* Work to complete
Up to and including the line with "Viewport: 946px width, 688px height.", please set down the entries below exactly, starting from the first line.

Excerpts from a dataset
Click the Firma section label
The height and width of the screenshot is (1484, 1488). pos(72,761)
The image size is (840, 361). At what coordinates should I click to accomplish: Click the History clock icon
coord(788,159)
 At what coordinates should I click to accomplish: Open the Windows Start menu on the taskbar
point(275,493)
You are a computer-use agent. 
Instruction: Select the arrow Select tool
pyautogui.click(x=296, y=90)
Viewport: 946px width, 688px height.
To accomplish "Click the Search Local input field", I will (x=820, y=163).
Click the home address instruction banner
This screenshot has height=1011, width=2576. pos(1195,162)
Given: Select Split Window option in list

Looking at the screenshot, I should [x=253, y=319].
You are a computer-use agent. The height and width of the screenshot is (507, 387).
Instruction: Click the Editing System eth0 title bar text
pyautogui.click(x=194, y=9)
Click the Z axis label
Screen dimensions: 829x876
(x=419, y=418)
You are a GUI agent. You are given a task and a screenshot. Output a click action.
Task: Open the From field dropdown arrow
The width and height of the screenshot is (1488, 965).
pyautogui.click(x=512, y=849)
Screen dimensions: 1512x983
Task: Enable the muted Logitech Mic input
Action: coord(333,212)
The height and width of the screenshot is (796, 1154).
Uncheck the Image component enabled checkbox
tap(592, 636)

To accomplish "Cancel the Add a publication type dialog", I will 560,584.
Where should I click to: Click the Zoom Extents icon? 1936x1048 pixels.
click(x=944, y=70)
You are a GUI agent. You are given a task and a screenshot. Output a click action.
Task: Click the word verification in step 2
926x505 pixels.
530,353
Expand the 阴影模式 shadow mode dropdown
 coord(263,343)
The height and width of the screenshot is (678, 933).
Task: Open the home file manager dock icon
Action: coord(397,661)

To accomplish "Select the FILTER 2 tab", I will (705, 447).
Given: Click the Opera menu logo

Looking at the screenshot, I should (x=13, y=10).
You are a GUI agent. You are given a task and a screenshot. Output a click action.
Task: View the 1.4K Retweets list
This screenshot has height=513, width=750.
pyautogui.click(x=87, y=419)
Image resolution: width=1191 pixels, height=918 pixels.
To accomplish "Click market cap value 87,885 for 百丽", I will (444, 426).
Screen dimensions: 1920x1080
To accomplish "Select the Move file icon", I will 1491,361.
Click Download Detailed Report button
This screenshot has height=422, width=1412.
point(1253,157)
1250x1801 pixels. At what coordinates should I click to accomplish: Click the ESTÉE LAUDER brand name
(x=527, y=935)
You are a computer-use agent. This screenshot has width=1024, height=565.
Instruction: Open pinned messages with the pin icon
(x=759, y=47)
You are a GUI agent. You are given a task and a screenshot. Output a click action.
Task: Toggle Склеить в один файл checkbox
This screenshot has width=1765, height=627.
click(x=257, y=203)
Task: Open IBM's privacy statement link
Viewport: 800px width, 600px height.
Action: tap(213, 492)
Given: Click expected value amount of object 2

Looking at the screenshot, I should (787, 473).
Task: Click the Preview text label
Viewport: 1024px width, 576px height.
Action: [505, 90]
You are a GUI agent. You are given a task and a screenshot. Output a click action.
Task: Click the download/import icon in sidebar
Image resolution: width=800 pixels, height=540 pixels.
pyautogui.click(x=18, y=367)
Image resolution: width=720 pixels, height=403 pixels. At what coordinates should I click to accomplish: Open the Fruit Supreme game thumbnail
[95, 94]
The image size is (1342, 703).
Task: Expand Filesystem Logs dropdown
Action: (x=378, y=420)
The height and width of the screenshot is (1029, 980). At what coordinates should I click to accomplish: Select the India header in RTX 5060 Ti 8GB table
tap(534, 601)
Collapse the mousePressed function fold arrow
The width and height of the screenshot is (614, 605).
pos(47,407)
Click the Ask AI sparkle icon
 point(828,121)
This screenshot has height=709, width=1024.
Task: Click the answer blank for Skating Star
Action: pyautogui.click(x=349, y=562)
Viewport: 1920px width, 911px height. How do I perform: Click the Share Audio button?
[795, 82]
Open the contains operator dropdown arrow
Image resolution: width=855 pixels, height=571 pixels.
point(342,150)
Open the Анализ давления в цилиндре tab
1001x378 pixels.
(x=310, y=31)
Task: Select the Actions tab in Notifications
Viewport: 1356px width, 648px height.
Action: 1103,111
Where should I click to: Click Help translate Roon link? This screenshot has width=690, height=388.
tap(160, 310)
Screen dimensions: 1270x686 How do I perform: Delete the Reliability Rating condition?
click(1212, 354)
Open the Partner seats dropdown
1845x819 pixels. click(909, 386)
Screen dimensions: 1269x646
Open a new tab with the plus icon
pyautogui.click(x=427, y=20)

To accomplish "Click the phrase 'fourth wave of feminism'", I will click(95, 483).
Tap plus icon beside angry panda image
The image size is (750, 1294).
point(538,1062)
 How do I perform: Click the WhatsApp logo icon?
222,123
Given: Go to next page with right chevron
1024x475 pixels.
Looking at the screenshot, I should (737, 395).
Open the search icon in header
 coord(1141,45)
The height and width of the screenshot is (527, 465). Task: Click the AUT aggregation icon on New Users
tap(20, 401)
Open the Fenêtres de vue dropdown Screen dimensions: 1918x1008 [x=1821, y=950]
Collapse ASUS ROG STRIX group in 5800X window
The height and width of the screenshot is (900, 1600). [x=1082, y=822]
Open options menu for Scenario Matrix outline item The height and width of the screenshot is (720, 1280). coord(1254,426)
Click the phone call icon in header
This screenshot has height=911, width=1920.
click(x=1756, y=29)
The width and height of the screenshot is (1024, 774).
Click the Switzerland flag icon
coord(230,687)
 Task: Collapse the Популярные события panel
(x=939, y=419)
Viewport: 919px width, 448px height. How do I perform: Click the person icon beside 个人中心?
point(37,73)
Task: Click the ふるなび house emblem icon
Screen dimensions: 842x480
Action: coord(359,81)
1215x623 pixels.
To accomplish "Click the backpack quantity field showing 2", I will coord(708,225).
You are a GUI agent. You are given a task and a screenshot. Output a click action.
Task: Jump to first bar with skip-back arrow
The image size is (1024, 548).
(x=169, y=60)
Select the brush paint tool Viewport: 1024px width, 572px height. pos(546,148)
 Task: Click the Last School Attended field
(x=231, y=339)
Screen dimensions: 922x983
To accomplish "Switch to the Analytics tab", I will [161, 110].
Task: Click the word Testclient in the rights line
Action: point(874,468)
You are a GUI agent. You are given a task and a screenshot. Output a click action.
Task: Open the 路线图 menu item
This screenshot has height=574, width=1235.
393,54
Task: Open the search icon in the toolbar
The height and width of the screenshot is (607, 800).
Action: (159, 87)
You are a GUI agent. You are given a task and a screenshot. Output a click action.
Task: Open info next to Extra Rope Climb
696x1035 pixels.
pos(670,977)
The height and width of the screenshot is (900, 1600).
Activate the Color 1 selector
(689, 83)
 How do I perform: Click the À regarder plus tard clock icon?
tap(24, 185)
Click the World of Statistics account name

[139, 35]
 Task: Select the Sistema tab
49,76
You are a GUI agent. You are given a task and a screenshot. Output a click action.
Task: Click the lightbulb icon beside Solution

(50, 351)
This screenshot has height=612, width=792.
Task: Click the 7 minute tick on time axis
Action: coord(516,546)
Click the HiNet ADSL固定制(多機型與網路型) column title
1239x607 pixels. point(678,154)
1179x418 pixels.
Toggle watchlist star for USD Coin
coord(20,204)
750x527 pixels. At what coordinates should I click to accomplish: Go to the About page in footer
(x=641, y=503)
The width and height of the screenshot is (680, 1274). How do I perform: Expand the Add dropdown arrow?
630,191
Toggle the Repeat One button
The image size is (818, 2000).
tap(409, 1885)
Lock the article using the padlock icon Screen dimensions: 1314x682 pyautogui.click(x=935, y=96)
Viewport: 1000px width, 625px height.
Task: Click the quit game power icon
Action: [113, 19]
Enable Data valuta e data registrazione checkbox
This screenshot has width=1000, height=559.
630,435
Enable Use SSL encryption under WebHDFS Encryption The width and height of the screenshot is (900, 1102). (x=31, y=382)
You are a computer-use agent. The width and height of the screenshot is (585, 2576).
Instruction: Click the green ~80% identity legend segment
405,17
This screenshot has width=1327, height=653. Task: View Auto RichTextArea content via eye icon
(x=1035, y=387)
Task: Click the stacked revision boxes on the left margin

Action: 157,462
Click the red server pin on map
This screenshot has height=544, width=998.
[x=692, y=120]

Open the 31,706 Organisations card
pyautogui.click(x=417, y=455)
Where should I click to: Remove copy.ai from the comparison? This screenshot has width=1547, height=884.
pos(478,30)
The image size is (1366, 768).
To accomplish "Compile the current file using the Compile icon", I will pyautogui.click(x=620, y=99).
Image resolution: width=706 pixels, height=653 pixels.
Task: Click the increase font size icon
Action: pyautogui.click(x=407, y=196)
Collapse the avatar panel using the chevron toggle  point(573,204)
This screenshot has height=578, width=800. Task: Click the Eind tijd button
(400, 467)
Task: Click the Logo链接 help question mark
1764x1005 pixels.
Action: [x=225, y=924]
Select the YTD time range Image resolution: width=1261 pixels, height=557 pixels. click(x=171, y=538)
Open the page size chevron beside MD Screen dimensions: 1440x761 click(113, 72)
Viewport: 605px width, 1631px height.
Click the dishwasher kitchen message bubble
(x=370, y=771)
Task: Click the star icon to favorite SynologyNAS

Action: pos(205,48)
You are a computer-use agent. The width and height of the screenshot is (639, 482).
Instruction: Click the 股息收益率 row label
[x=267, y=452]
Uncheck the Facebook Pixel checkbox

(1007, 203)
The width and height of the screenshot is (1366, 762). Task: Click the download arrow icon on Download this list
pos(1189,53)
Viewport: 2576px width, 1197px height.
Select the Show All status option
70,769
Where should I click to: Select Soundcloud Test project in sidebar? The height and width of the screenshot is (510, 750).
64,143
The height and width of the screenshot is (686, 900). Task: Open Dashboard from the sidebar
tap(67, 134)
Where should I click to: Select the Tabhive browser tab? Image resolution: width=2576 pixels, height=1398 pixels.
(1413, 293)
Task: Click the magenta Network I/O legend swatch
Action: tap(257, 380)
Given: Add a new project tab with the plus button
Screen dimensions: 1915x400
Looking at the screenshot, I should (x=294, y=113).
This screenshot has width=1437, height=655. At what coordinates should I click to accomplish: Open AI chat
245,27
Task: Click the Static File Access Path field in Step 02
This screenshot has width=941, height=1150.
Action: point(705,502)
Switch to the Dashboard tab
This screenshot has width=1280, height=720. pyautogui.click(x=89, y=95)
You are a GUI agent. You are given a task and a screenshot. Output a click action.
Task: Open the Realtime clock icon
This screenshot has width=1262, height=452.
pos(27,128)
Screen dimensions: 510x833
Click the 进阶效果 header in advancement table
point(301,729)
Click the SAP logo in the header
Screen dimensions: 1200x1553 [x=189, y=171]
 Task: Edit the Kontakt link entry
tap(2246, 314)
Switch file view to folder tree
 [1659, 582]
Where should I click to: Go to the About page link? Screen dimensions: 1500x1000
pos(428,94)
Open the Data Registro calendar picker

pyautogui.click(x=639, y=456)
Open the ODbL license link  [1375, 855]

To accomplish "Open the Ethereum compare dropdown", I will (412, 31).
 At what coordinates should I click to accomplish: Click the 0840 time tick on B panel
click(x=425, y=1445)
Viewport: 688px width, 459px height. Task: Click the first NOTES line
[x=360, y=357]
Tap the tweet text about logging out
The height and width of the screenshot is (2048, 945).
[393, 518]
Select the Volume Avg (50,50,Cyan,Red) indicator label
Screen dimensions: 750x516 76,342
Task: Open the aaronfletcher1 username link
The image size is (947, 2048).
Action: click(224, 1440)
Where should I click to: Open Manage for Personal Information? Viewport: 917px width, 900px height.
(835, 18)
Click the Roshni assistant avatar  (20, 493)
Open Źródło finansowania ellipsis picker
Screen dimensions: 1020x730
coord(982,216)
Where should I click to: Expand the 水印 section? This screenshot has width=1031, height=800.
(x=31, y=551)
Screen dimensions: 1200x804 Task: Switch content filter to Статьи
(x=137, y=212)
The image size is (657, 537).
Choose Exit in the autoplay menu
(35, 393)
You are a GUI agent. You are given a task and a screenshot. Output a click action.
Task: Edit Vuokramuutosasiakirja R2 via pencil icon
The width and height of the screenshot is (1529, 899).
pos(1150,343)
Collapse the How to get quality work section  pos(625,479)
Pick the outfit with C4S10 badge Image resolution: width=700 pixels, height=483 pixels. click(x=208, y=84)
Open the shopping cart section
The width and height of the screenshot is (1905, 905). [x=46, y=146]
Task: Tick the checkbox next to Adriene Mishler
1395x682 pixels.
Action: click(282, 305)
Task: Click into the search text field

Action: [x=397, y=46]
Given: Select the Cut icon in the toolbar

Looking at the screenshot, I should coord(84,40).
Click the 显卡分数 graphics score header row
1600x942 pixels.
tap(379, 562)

* Answer space
Click the Firma section label
The height and width of the screenshot is (1484, 1488). pos(72,761)
The image size is (840, 361). At what coordinates should I click to accomplish: Click the History clock icon
coord(788,159)
 At what coordinates should I click to accomplish: Open the Windows Start menu on the taskbar
point(275,493)
You are a computer-use agent. 
Instruction: Select the arrow Select tool
pyautogui.click(x=296, y=90)
Viewport: 946px width, 688px height.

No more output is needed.